**EXERCISE DETAILS**
Rewrite the items below with "filter icon" replaced by "funnel icon" and nothing else changed. Leave out the pictures.

**PROVIDED DATA**
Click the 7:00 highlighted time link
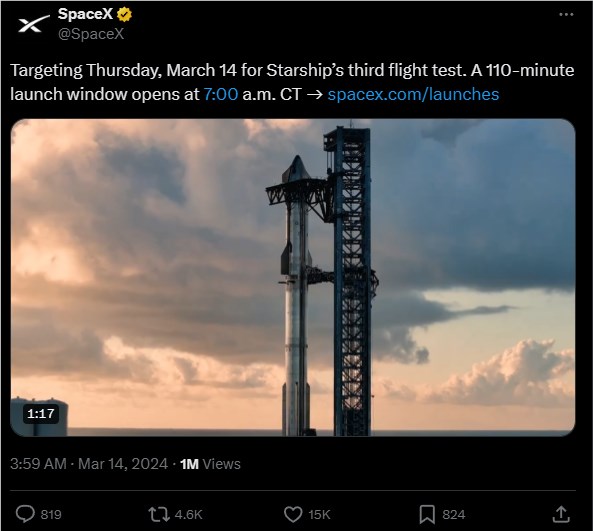 pyautogui.click(x=221, y=94)
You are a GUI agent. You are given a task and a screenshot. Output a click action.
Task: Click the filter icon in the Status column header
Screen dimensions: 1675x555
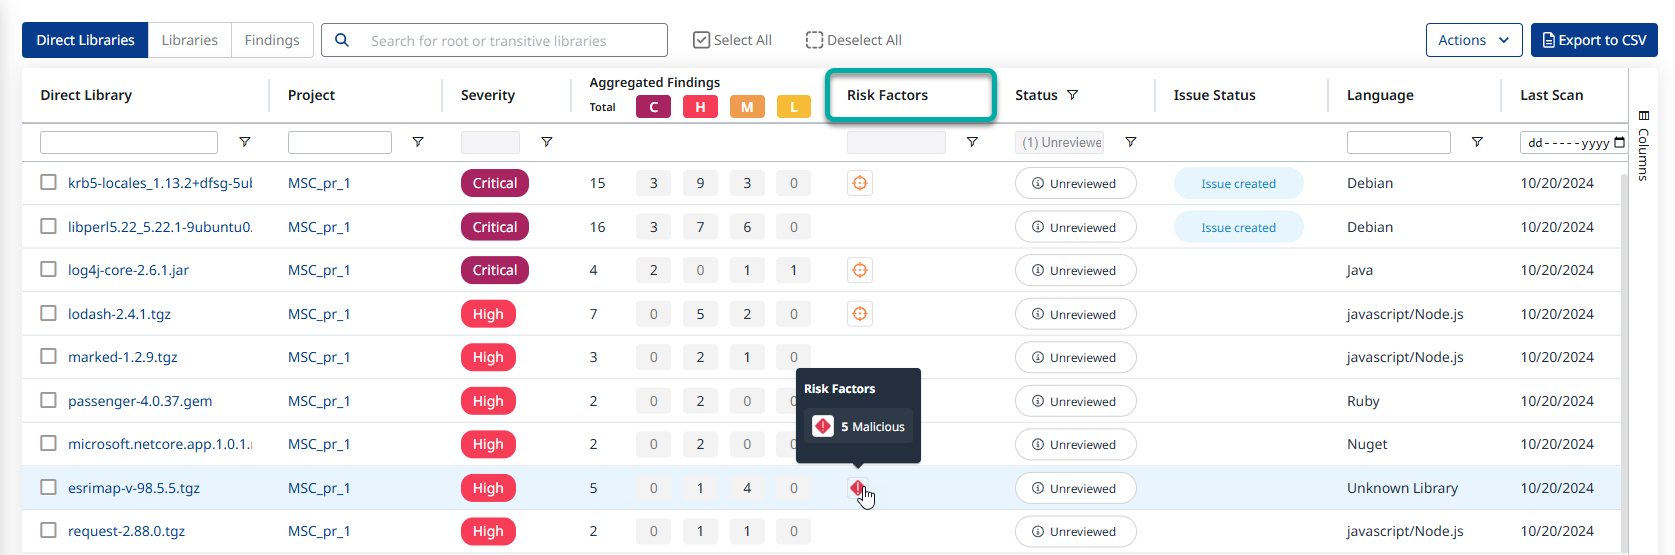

**ANSWER TO THE TASK**
Click the 7:00 highlighted time link
 pyautogui.click(x=221, y=94)
You are a GUI agent. You are given a task and a screenshot. Output a click action.
Task: Click the funnel icon in the Status column header
Screen dimensions: 1675x555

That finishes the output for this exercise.